Standard plot of exponential growth, showing rapid vertical increase.

Concept overview

flowchart TD
    A[Start with data set (x, y)] --> B{Plot on standard graph};
    B --> C{Does it look like an exponential curve?};
    C -->|No| D[Exponential model is not appropriate];
    C -->|Yes| E[Transform data to (x, log y)];
    E --> F{Plot transformed data on a semi-log graph};
    F --> G{Is it a straight line?};
    G -->|Yes| H[Find linear equation ŷ = mx + B];
    H --> I[Solve for exponential parameters];
    I --> J[b = 10^m];
    I --> K[a = 10^B];
    J --> L[Write final model y = ab^x];
    K --> L;
    G -->|No| D;

Core explanation

Hello everyone, let's dive into one of my favorite tools for making sense of rapid growth: the semi-log plot.

The Problem with Curves

Let's say you have some data from a science experiment. You're tracking the population of a microbe culture in a petri dish.

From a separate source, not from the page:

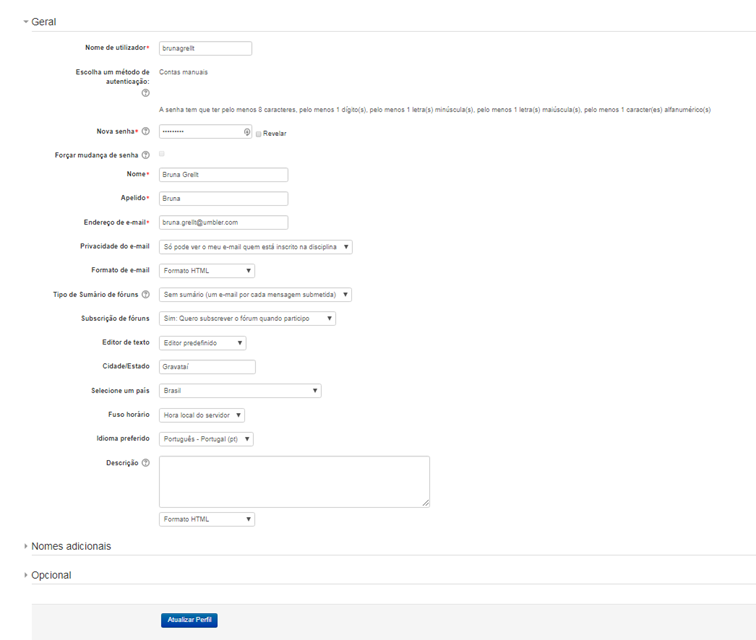
Task: Click the Atualizar Perfil button
Action: pos(189,620)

Time (x, in hours) Population (y)
0 2
1 6
2 18
3 54
4 162

If you plot these points on a standard graph (what we call a Cartesian coordinate system), you get a familiar shape: a curve that gets steeper and steeper. This is the classic "J-curve" of exponential growth.

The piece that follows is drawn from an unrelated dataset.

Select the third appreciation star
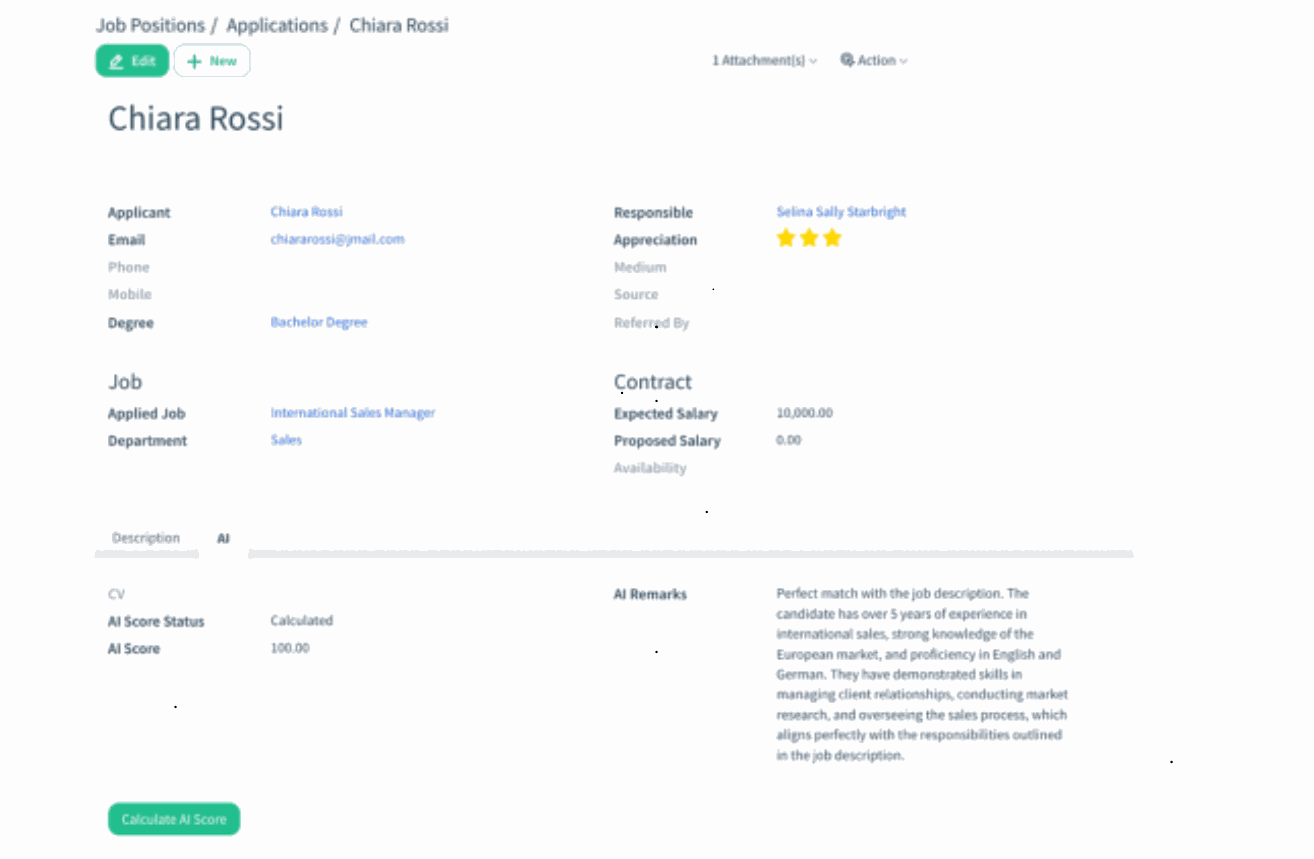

Microbe population on a standard linear scale, showing exponential growth.

While it's great you can see the pattern, this curve is tricky to work with. How do you find its exact equation just by looking? How can you be sure it's exponential and not something else, like a polynomial? It's tough to find the slope because the slope is constantly changing.

Putting on "Logarithmic Glasses"

This is where the semi-log plot comes in. The name sounds complex, but the idea is simple. "Semi" means half. A semi-log plot is a graph where one axis is normal (linear) and the other is logarithmic. For our purposes, we'll keep the x-axis linear and change the y-axis to a logarithmic scale.

What does a logarithmic scale even mean? On a normal ruler, the distance between 1 and 2 is the same as the distance between 8 and 9. On a logarithmic scale, the spacing is based on powers of 10. The distance between 1 (which is 10⁰) and 10 (which is 10¹) is the same as the distance between 10 and 100 (10²), and between 100 and 1000 (10³).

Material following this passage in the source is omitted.